> **Problem**:
A complete and exact copy of the entries below is the expected result.

> **Records to use**:
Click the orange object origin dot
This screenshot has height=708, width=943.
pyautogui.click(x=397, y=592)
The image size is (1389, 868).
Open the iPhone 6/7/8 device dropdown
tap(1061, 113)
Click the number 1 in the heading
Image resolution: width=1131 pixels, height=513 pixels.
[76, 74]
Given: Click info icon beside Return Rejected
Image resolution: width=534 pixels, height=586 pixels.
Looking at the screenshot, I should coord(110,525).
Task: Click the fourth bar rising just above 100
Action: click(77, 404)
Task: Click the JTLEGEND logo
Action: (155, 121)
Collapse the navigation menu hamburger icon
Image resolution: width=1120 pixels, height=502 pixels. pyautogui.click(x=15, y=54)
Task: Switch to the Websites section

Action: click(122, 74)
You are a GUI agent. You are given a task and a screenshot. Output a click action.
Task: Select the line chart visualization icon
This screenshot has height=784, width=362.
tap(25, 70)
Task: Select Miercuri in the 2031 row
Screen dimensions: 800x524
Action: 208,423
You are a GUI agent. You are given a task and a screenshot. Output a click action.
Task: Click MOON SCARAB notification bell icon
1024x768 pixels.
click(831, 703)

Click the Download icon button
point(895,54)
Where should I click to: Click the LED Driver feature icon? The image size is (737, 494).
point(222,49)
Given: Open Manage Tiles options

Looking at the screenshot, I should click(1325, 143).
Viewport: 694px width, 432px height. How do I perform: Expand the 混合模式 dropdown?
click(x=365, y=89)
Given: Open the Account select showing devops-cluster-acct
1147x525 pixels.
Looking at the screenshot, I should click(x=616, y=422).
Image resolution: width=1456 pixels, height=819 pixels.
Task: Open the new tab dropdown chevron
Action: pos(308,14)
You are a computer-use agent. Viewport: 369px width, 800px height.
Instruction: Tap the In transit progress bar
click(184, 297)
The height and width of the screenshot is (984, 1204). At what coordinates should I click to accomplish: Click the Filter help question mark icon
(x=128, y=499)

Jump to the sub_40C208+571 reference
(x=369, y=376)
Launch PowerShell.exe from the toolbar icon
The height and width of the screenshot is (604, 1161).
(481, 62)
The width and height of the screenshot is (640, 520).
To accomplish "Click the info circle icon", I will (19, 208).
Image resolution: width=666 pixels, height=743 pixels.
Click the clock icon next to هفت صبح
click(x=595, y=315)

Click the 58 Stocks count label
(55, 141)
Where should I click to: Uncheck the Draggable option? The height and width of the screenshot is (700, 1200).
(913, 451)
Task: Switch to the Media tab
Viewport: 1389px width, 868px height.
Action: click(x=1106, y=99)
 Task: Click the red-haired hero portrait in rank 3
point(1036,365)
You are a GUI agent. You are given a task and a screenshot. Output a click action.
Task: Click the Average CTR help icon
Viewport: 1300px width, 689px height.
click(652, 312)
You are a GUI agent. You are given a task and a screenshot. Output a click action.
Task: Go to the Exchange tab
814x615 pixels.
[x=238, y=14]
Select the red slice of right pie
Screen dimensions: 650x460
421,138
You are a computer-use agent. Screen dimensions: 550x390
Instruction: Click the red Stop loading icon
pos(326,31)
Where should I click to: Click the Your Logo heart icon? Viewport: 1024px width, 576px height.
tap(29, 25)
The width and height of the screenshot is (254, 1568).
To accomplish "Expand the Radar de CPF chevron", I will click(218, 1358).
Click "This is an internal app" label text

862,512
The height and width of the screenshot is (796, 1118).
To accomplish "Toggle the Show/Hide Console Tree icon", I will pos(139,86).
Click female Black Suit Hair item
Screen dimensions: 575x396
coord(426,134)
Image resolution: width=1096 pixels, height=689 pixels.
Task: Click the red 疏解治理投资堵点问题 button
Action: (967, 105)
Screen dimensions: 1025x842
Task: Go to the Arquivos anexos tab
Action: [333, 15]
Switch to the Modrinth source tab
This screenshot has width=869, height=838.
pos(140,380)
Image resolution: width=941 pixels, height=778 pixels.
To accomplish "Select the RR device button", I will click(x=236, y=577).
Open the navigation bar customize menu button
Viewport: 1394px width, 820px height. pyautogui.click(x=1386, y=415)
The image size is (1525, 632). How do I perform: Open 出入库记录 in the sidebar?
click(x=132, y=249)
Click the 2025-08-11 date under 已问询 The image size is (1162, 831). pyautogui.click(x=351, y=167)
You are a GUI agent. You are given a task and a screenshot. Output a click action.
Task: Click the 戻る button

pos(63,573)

> **Exercise response**:
Click the orange object origin dot
This screenshot has height=708, width=943.
pyautogui.click(x=397, y=592)
The image size is (1389, 868).
Open the iPhone 6/7/8 device dropdown
tap(1061, 113)
Click the number 1 in the heading
Image resolution: width=1131 pixels, height=513 pixels.
[76, 74]
Given: Click info icon beside Return Rejected
Image resolution: width=534 pixels, height=586 pixels.
Looking at the screenshot, I should coord(110,525).
Task: Click the fourth bar rising just above 100
Action: click(77, 404)
Task: Click the JTLEGEND logo
Action: (155, 121)
Collapse the navigation menu hamburger icon
Image resolution: width=1120 pixels, height=502 pixels. pyautogui.click(x=15, y=54)
Task: Switch to the Websites section

Action: click(122, 74)
You are a GUI agent. You are given a task and a screenshot. Output a click action.
Task: Select the line chart visualization icon
This screenshot has height=784, width=362.
tap(25, 70)
Task: Select Miercuri in the 2031 row
Screen dimensions: 800x524
Action: 208,423
You are a GUI agent. You are given a task and a screenshot. Output a click action.
Task: Click MOON SCARAB notification bell icon
1024x768 pixels.
click(831, 703)

Click the Download icon button
point(895,54)
Where should I click to: Click the LED Driver feature icon? The image size is (737, 494).
point(222,49)
Given: Open Manage Tiles options

Looking at the screenshot, I should click(1325, 143).
Viewport: 694px width, 432px height. How do I perform: Expand the 混合模式 dropdown?
click(x=365, y=89)
Given: Open the Account select showing devops-cluster-acct
1147x525 pixels.
Looking at the screenshot, I should click(x=616, y=422).
Image resolution: width=1456 pixels, height=819 pixels.
Task: Open the new tab dropdown chevron
Action: pos(308,14)
You are a computer-use agent. Viewport: 369px width, 800px height.
Instruction: Tap the In transit progress bar
click(184, 297)
The height and width of the screenshot is (984, 1204). At what coordinates should I click to accomplish: Click the Filter help question mark icon
(x=128, y=499)

Jump to the sub_40C208+571 reference
(x=369, y=376)
Launch PowerShell.exe from the toolbar icon
The height and width of the screenshot is (604, 1161).
(481, 62)
The width and height of the screenshot is (640, 520).
To accomplish "Click the info circle icon", I will (19, 208).
Image resolution: width=666 pixels, height=743 pixels.
Click the clock icon next to هفت صبح
click(x=595, y=315)

Click the 58 Stocks count label
(55, 141)
Where should I click to: Uncheck the Draggable option? The height and width of the screenshot is (700, 1200).
(913, 451)
Task: Switch to the Media tab
Viewport: 1389px width, 868px height.
Action: click(x=1106, y=99)
 Task: Click the red-haired hero portrait in rank 3
point(1036,365)
You are a GUI agent. You are given a task and a screenshot. Output a click action.
Task: Click the Average CTR help icon
Viewport: 1300px width, 689px height.
click(652, 312)
You are a GUI agent. You are given a task and a screenshot. Output a click action.
Task: Go to the Exchange tab
814x615 pixels.
[x=238, y=14]
Select the red slice of right pie
Screen dimensions: 650x460
421,138
You are a computer-use agent. Screen dimensions: 550x390
Instruction: Click the red Stop loading icon
pos(326,31)
Where should I click to: Click the Your Logo heart icon? Viewport: 1024px width, 576px height.
tap(29, 25)
The width and height of the screenshot is (254, 1568).
To accomplish "Expand the Radar de CPF chevron", I will click(218, 1358).
Click "This is an internal app" label text

862,512
The height and width of the screenshot is (796, 1118).
To accomplish "Toggle the Show/Hide Console Tree icon", I will pos(139,86).
Click female Black Suit Hair item
Screen dimensions: 575x396
coord(426,134)
Image resolution: width=1096 pixels, height=689 pixels.
Task: Click the red 疏解治理投资堵点问题 button
Action: (967, 105)
Screen dimensions: 1025x842
Task: Go to the Arquivos anexos tab
Action: [333, 15]
Switch to the Modrinth source tab
This screenshot has width=869, height=838.
pos(140,380)
Image resolution: width=941 pixels, height=778 pixels.
To accomplish "Select the RR device button", I will click(x=236, y=577).
Open the navigation bar customize menu button
Viewport: 1394px width, 820px height. pyautogui.click(x=1386, y=415)
The image size is (1525, 632). How do I perform: Open 出入库记录 in the sidebar?
click(x=132, y=249)
Click the 2025-08-11 date under 已问询 The image size is (1162, 831). pyautogui.click(x=351, y=167)
You are a GUI agent. You are given a task and a screenshot. Output a click action.
Task: Click the 戻る button

pos(63,573)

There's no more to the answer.